One of the interesting properties of the Fibonacci sequence is the ratio of each pair of adjacent terms in the sequence. When dividing the n^{th} term in the sequence by the n-1 term in the sequence, the ratio converges to approximately 1.618034 as the value for n increases. This value is the Golden Ratio (or Golden Mean). When dividing the n-1 term by the n^{th} therm, the ratio converges to approximately .618034 as the value for n increases. This is the Golden Ratio minus one. Notice in the table below how the values in the column approach 1/2*(1±√5) as the value for n increases.

Let *a* and *b* be two successive terms in the sequence, where *a* is before *b*. Thus, *a+b* is the next term.
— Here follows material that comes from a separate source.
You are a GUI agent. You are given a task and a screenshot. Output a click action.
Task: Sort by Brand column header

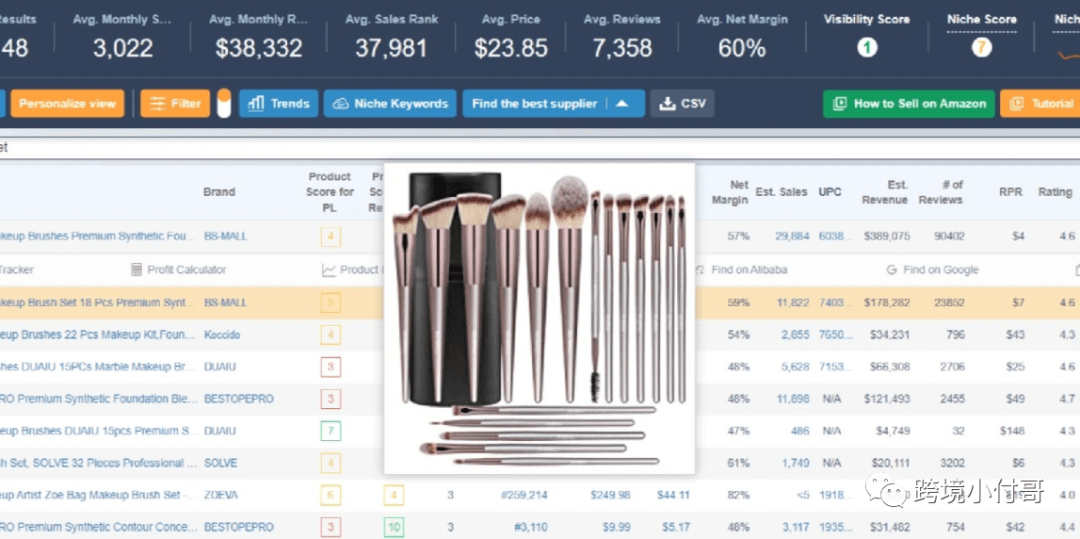tap(219, 192)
When dividing the n^{th} term in the sequence by the n-1 term, essentially we are finding *b*/*a*. The table above shows us that this ratio converges to a particular number, so the ratio (*a+b*)/*b* should converge to the same number. So, *b*/*a* = (*a+b*)/*b* = *a*/*b* + 1. Let L be the limit of *b*/*a* as n increases. So, L = 1/L + 1. This results in the quadratic equation L^{2} - L - 1 = 0. Using the quadratic formula to find the solutions of this equation, L = 1/2*(1±√5), which is the Golden Ratio. (An exploration with the powers of L will be further examined below.)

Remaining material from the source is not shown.